THE COVID-19 pandemic and the ensuing government lockdowns in Metro Manila and elsewhere in the country have had tremendous impact on the country’s economic development and progress.
At the start of this year, the country was out to make up for the previous year’s budget delay, with Congress approving early in January a P4.1-trilllion National Budget for 2020, more than half of which was immediately released in January.
Then came COVID-19, starting in Wuhan, China, then spreading to the Philippines via a Chinese visitor, then on to the rest of the world. Along with the rise in infections and deaths, national economies were devastated.
The Philippines has been able to hold down the number of infections and deaths through an early lockdown of Metro Manila and the rest of Luzon, along with a declaration of a state of calamity in the rest of the country. This week, the government moved to address the economic impact of COVID-19 with a proposed P1.5-trillion economic stimulus bill.
The bill has been named the COVID-19 Unemployment Reduction Economic Stimulus (CURES) Act. It provides for P500 billion in each of the three years of the program for the construction of barangay health centers, municipal and city hospitals, and programs for tele-health services. There will be funds for farm-to-market roads, livelihood programs under the Department of Social Welfare and Development, and the barangay emergency employment program of the Department of Labor and Employment.
Priority funding will be given to projects that will provide employment during and after construction work, and projects with high potential for linkages with local businesses, and for providing work for skilled and unskilled workers. Priority for fund releases will be given to areas with high poverty rates and low per-capita income.
Speaker Alan Peter Cayetano and the rest of the entire leadership of the House of Representatives are behind HB 6709 which has been filed with the House Defeat-COVID-19 Committee. Once it is enacted into law, its implementation will be monitored by a joint congressional oversight committee.
In confronting the COVID-19 problem, we acted quickly to limit its impact on the lives and health of our people. We have also moved to provide food and monetary assistance to the poorest among our people who have suffered loss of livelihood with the closure of enterprises of all kinds.
Now it is time to attend to the economic impact of COVID-19. Our private sector has fared relatively well in the crisis compared to those in many other countries.
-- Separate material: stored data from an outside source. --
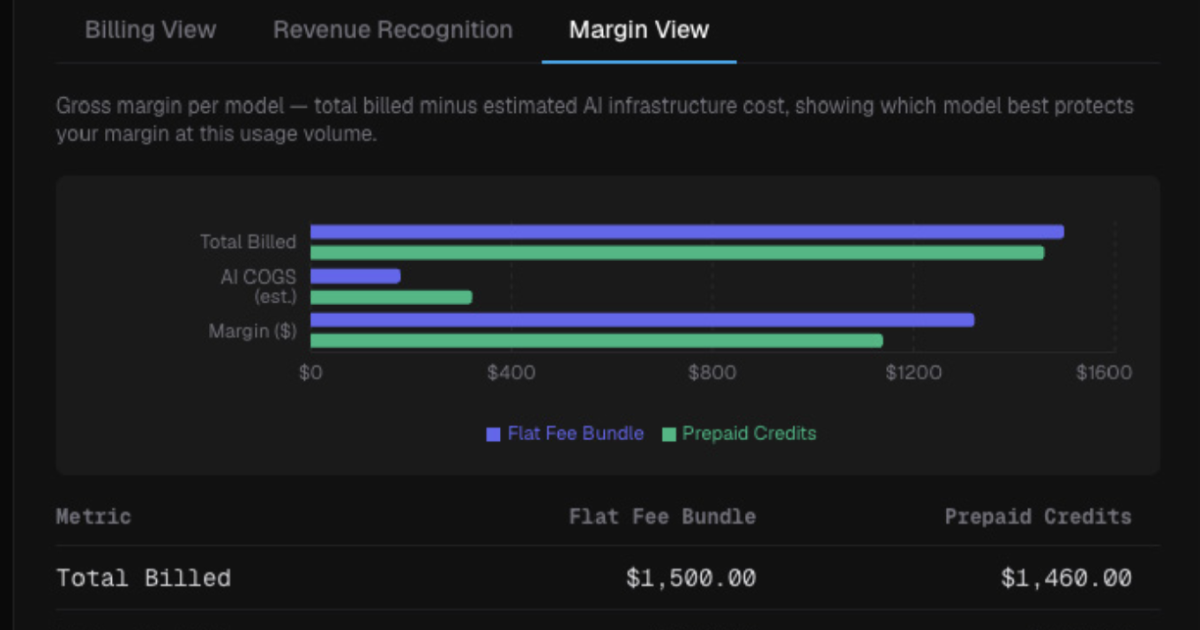Open the Revenue Recognition tab
The width and height of the screenshot is (1200, 630).
tap(393, 30)
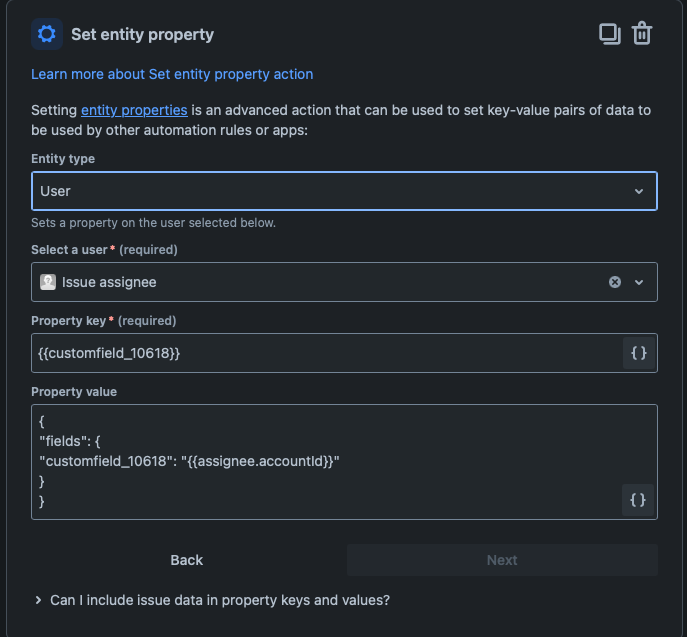687x637 pixels.
Task: Click the blue gear action icon
Action: [47, 34]
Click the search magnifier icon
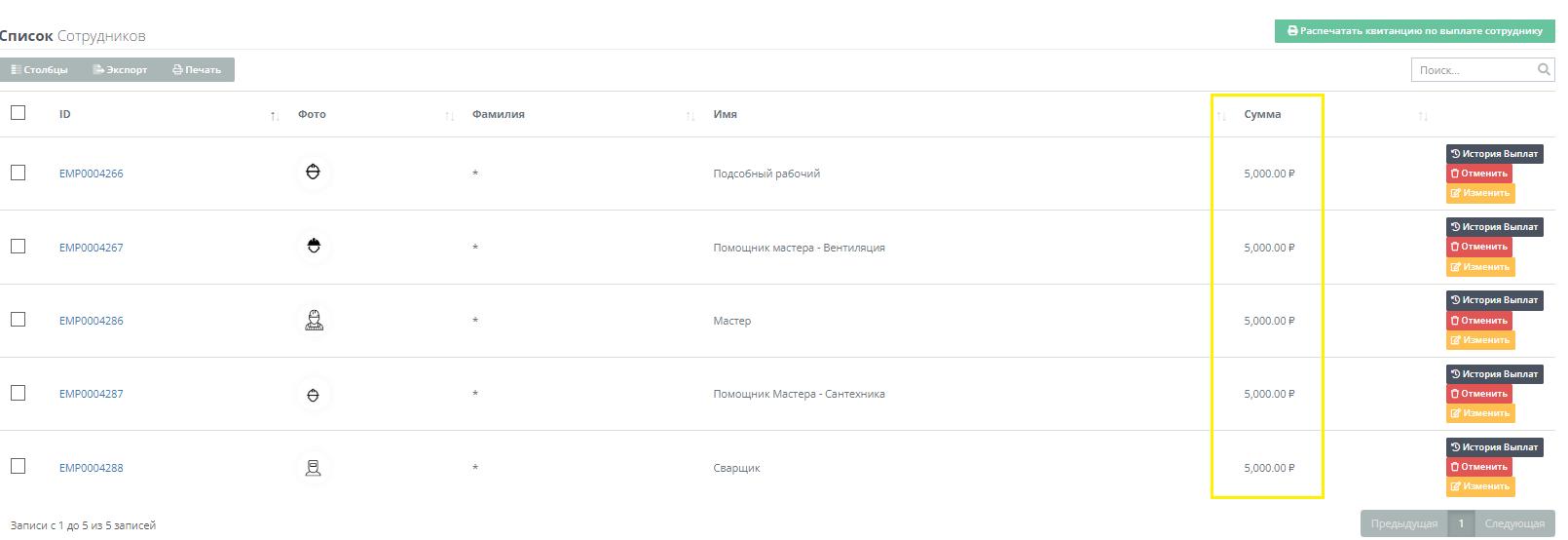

Our business enterprises – from the biggest corporations to the smallest family enterprises – will lead the economic recovery of the country in the coming months.
The government will boost this recovery effort with this CURES stimulus bill which will provide P1.5 trillion over the next three years, on top of the P4.1 trillion already approved in the 2020 budget and the new trillions in the coming 2021 and 2022 national appropriation acts.
We have suffered severely from COVID-19 like most of the rest of the world, but we are now beginning to plan and act to recover from our losses with this P1.5-trillion CURES bill in Congress.